**YOUR OBJECTIVE**
Could you copy every line of the data that contains "computer"?

--*--

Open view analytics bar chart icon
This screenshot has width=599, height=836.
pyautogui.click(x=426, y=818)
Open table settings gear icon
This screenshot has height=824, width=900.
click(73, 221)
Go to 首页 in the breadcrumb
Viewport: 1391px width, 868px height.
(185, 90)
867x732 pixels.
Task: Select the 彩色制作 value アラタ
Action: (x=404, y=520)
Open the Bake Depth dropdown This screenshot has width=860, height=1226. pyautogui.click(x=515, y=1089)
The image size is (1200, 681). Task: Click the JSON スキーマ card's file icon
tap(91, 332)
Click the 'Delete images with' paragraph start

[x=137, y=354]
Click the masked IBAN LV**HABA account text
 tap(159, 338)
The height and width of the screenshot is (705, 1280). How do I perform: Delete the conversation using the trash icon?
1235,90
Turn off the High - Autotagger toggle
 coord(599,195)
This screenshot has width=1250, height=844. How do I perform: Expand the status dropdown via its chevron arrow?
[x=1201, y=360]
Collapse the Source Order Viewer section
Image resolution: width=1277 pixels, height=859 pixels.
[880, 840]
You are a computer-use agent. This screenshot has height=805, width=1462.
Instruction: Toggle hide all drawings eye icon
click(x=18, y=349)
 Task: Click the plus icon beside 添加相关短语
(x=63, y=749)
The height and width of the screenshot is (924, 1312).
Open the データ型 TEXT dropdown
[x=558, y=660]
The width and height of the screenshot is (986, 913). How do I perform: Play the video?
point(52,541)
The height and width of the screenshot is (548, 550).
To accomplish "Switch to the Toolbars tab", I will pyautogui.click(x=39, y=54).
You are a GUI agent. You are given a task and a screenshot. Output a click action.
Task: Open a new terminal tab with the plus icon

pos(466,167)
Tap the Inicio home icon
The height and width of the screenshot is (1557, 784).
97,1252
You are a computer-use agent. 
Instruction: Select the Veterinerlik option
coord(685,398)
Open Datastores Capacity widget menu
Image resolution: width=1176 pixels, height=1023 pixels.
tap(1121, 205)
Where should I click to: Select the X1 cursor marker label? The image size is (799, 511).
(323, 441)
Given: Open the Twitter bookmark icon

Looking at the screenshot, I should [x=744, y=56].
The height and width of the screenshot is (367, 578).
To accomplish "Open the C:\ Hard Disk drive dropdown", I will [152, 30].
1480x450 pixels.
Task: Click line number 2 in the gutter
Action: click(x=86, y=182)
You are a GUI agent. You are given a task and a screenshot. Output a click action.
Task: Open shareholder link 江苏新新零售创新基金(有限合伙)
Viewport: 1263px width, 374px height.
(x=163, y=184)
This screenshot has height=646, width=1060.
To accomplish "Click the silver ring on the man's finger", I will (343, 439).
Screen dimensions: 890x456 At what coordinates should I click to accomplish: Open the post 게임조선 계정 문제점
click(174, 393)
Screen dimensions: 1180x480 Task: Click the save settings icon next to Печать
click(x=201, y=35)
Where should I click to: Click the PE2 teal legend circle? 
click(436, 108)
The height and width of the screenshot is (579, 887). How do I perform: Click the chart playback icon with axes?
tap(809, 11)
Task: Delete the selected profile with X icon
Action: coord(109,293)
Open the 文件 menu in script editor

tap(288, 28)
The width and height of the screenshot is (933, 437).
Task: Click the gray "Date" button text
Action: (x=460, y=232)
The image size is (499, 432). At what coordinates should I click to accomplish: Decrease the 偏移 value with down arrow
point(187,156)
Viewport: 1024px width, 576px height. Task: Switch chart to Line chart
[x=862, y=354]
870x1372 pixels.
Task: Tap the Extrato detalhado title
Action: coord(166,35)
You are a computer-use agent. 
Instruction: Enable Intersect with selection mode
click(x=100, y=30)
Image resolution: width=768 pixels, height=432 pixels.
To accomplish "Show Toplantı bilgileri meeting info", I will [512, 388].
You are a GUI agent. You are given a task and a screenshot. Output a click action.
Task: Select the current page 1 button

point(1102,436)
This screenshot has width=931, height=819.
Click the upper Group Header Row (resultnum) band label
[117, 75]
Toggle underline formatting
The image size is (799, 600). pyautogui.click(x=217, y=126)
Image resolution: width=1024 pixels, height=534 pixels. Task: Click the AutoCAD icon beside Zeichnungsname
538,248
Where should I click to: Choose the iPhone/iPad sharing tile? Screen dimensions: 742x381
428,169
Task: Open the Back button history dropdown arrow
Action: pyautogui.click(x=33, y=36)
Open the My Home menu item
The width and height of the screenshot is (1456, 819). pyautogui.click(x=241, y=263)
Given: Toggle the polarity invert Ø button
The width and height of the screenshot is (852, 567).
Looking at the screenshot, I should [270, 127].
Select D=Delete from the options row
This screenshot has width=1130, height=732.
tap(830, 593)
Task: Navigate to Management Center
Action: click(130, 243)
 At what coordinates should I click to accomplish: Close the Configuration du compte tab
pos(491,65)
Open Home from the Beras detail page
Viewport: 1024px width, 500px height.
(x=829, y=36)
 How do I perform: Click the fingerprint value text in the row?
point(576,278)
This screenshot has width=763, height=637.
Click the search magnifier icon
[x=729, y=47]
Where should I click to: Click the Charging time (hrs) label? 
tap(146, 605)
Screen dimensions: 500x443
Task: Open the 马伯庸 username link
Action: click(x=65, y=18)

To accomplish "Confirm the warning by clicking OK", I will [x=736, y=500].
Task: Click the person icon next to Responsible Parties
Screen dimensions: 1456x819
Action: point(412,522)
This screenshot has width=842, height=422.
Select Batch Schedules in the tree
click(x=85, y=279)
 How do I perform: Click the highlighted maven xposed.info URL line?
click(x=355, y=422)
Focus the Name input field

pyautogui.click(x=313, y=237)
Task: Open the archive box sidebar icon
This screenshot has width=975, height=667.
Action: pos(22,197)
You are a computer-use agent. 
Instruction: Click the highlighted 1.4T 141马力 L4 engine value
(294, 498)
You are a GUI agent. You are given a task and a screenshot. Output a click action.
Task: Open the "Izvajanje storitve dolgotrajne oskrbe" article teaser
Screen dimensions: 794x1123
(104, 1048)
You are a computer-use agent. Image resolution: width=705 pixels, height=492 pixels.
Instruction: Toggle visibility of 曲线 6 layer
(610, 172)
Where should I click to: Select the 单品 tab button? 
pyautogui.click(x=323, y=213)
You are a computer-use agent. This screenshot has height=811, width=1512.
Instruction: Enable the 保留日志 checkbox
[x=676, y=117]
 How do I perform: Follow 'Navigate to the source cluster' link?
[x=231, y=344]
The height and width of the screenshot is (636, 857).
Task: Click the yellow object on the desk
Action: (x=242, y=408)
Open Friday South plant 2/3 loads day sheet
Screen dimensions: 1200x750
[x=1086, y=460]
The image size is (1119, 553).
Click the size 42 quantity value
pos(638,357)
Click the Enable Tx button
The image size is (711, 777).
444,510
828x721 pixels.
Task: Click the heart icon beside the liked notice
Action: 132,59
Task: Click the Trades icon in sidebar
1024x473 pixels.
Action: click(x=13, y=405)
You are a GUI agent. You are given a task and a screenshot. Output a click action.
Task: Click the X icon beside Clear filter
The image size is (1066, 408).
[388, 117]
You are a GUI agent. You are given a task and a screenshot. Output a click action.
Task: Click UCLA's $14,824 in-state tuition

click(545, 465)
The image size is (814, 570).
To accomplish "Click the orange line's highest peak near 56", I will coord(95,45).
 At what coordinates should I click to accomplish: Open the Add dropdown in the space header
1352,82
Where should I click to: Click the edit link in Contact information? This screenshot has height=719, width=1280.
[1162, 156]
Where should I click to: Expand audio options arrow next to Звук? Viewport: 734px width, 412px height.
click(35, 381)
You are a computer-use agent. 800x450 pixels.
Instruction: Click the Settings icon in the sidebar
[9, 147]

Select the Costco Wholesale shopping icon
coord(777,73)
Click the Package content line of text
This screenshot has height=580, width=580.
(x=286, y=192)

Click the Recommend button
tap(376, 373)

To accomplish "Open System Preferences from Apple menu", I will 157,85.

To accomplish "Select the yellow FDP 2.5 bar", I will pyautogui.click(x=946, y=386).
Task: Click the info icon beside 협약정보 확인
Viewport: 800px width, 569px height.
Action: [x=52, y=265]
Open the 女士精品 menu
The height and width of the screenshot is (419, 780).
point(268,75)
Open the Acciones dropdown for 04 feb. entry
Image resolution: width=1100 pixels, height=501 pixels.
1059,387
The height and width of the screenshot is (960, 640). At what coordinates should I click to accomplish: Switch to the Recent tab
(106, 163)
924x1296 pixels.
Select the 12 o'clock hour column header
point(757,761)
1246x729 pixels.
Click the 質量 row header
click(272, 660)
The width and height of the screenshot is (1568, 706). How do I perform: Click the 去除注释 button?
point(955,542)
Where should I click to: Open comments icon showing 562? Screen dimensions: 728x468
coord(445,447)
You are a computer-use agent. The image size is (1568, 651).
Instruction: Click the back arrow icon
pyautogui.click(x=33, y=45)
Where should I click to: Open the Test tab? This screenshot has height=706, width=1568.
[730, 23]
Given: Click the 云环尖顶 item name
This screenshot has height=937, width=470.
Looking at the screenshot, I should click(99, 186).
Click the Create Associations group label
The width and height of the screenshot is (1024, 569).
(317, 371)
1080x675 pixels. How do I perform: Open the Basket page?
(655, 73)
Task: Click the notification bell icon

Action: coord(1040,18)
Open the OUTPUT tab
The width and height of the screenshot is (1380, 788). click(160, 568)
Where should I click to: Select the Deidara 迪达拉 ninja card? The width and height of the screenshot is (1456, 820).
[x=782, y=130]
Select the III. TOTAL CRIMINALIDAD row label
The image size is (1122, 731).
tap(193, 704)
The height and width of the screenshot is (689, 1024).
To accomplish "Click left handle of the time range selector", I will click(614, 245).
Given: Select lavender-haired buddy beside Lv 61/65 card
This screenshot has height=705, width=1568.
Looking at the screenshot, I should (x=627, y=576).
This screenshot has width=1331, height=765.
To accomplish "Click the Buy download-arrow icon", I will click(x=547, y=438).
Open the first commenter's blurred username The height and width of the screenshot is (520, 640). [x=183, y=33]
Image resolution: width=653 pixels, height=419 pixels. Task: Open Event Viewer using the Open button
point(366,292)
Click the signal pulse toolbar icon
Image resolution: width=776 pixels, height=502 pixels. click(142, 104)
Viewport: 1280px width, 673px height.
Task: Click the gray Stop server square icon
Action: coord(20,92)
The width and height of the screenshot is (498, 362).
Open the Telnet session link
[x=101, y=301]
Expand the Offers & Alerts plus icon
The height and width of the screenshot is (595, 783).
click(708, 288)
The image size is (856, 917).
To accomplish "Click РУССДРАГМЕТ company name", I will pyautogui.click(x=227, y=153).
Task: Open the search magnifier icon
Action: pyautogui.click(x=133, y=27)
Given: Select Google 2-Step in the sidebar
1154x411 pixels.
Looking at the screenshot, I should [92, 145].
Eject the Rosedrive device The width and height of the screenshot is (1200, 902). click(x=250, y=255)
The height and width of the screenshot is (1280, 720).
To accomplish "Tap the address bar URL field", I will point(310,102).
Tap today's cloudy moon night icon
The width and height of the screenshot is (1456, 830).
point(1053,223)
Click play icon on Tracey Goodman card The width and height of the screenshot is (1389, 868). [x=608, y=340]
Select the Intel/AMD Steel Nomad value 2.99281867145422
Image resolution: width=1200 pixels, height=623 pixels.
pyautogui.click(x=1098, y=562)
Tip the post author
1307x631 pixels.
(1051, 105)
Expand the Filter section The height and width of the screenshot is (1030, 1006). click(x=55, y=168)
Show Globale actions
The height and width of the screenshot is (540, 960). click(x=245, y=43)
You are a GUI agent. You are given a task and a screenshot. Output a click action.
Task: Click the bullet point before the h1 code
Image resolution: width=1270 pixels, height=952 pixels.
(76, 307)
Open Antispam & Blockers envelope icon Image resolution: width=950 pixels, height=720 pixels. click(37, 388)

--*--

**ANSWER TO THE PROBLEM**
You are a computer-use agent. This screenshot has height=805, width=1462.
You are a computer-use agent. 
You are a computer-use agent. 
You are a computer-use agent. 
You are a computer-use agent. Image resolution: width=705 pixels, height=492 pixels.
You are a computer-use agent. This screenshot has height=811, width=1512.
You are a computer-use agent. 800x450 pixels.
You are a computer-use agent. The image size is (1568, 651).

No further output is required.